The price of gasoline on Monday morning was up 2.1 cents compared with last week’s national average pump price for a gallon of regular gasoline. Compared with the same day last year, prices are 58.8 cents a gallon higher.
Analysts at GasBuddy expect a gallon of regular gasoline to rise between 35 and 75 cents a gallon, reaching a peak in May. The increase results from two primary causes: U.S. refineries are beginning their spring maintenance and turnaround season, which reduces production precisely at the time that demand begins to increase, and the refineries will soon begin to produce a more expensive summer blend to comply with clean air standards.
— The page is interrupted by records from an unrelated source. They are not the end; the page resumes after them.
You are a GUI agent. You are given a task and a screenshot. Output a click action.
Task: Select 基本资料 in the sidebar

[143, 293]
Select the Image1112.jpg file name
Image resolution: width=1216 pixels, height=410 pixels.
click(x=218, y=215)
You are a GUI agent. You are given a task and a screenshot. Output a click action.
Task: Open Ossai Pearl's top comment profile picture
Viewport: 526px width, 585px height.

The wide differential between last year’s price at this time and this year’s current price is due to reduced production from OPEC and some non-OPEC producers as they try to push up the price of crude. The price of crude is about $13 a barrel higher today than it was a year ago, and that is reflected in the pump price of gasoline.
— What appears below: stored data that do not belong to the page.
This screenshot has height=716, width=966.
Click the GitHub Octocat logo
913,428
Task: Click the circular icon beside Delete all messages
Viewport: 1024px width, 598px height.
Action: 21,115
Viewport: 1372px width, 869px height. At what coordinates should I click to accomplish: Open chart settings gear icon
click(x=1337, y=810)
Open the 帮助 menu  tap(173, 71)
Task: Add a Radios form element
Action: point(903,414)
GasBuddy expects prices to rise very soon above $3 a gallon in many large cities. Los Angeles; New York; Chicago; Washington, D.C.; and Seattle are the top candidates.
Dan McTeague, senior petroleum analyst at GasBuddy, said:
While I remain optimistic this year will not bring a ‘running of the bulls,’ we’re likely to see some major increases at the gas pump as the seasonal transition and refinery maintenance get underway. Overall, most areas will see peak prices under $3 per gallon, and while that’s far under prices a few years ago, watching prices surge every spring certainly brings heartburn with it. If we were to add the 5-year average increase we see during the spring, the national average would be thrust to $2.85 per gallon around Memorial Day, a 59 cent rise from the $2.26 per gallon observed February 9.
The five states where pump prices rose the most between mid-February and Memorial Day last year were Michigan (up 95 cents per gallon), Ohio (92 cents), Illinois (92 cents), Indiana (90 cents) and Wisconsin (86 cents). GasBuddy also warns that volatility may be greater in the Great Lakes and West Coast areas, where outages in the past have caused pump prices to spike at this time of year.
U.S. commercial crude oil inventories jumped 9.9 million barrels last week, according to data released late Tuesday by the American Petroleum Institute. The U.S. Energy Information Administration is expected to report a crude oil inventory increase of around 3.2 million barrels Wednesday morning. Sharp inventory increases in the past several weeks are a typical indicator that refinery demand is weakening as maintenance begins.
West Texas Intermediate crude oil for March delivery traded down about 0.7% Wednesday morning at $52.83 a barrel.